Gli investimenti sul tennis
Il tema investimenti quando si tratta di sport è sempre molto delicato. Le Federazioni sportive italiane hanno una doppia natura, hanno funzioni pubbliche per conto dello stato ma sono associazioni con personalità giuridica di diritto privato. I fondi che arrivano ogni anno non sono più gestiti dal Coni ma da Sport e Salute Sia, una società che fa capo al Ministero dell’Economia con criteri di ripartizione che si basano su merito sportivo, promozione ed efficientemente.

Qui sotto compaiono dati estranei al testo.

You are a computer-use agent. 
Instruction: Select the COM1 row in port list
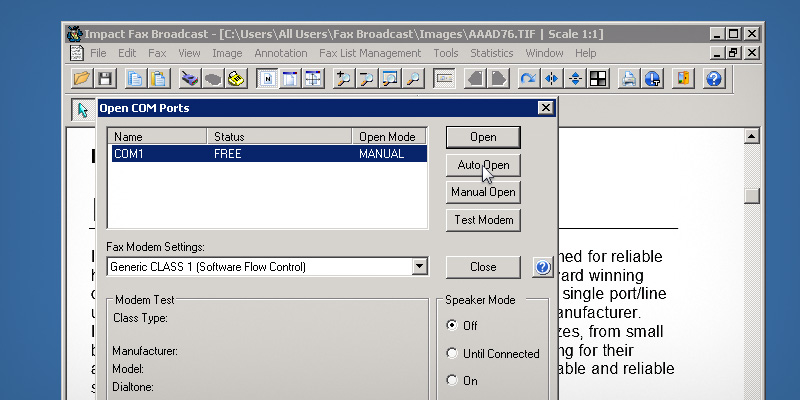pyautogui.click(x=268, y=154)
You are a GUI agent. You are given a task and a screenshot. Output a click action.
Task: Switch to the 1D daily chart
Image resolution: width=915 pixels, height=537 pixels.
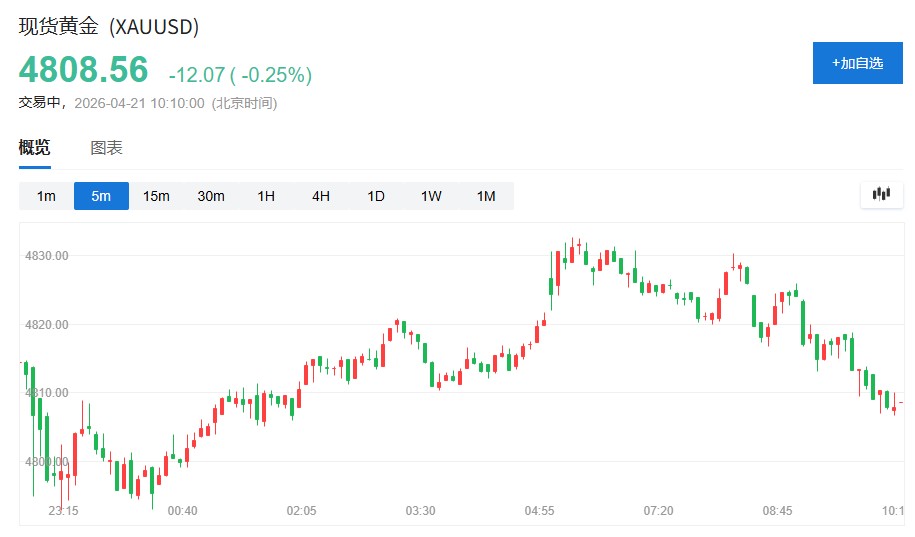[376, 196]
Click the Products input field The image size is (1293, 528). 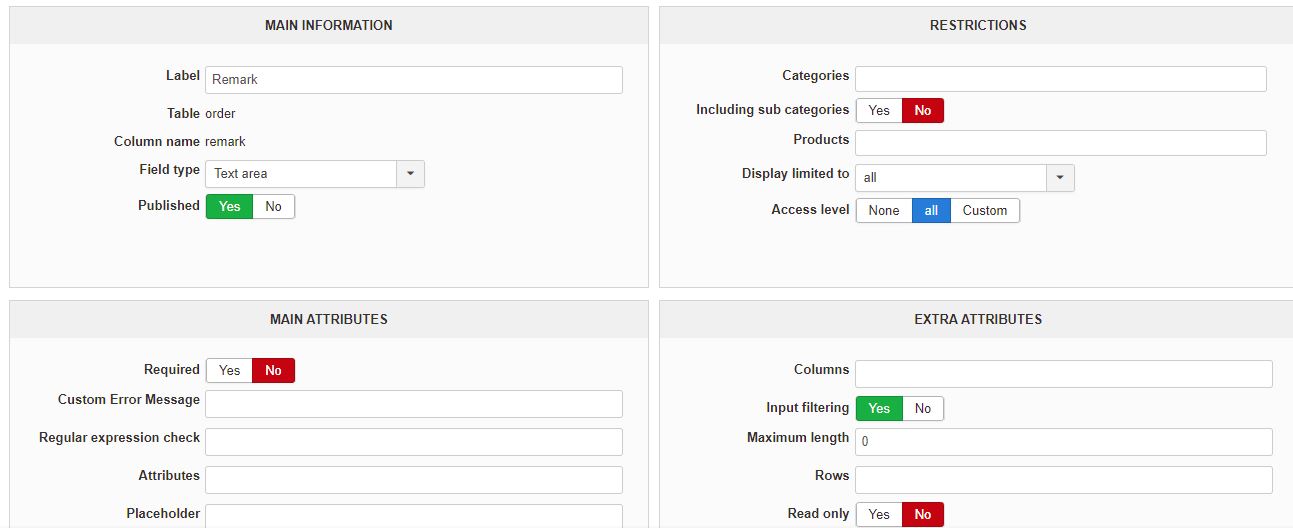1060,143
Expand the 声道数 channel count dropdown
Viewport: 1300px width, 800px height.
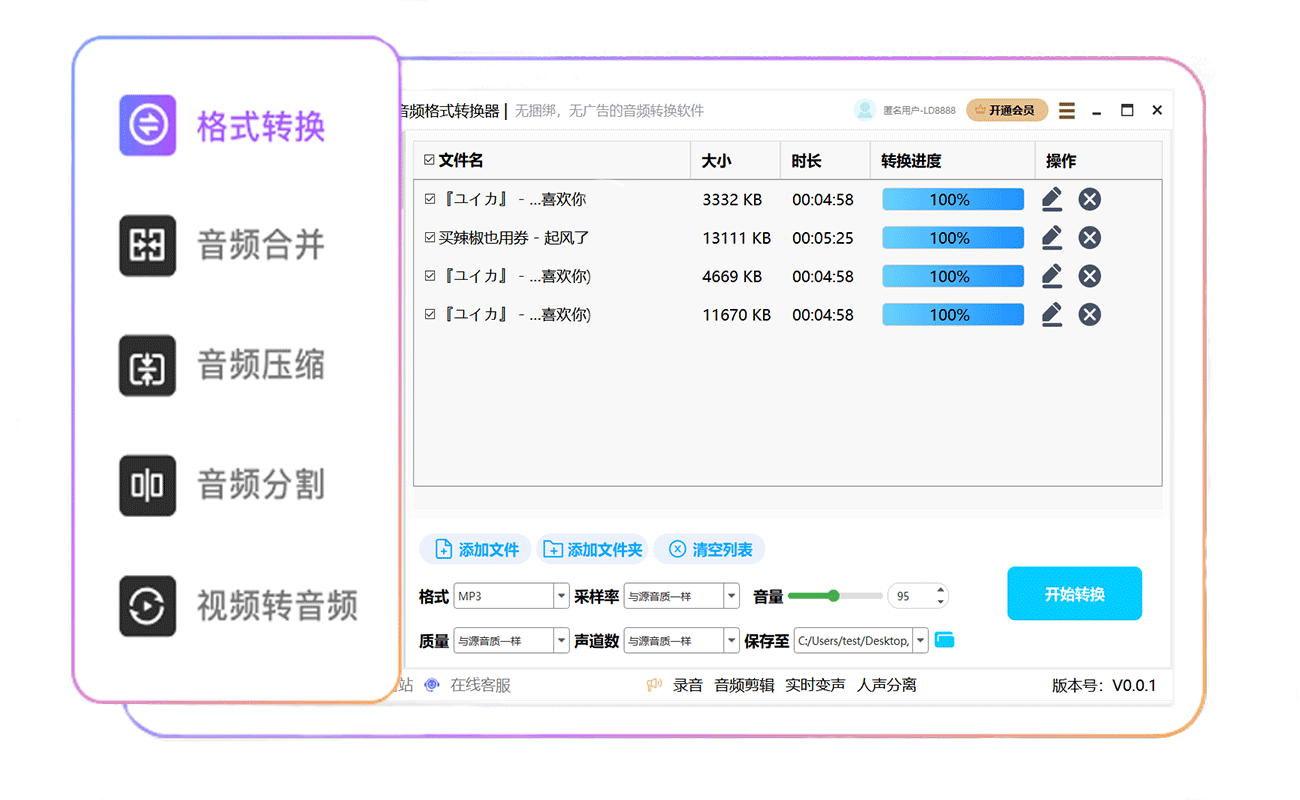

Ma ogni federazione ha anche degli introiti derivati da diritti tv, sponsorizzazione e organizzazione di eventi. E in questo momento appare evidente che l’unica federazione, a parte la Figc, a giocare un ruolo importante anche sotto il profilo economico è la FITP.
Il tennis ha avuto una vera e propria esplosione negli ultimi anni, merito del presidente Binaghi e dei suoi collaboratori oltre che dell’effetto Sinner. L’organizzazione di Internazionali e ATP Finals è dispendiosa ma allo stesso tempo molto remunerativa in termini di diritti televisivi e incassi. Ed è per questo che solo qualche mese fa è stato approvato un investimento da 160 milioni di euro per il restyling del Foro Italico con un focus importante alla copertura del campo centrale. Un investimento significativo mentre a distanza di poche centinaia di metri, Dosso e compagni sono costretti a disegnarsi le linee della partenza.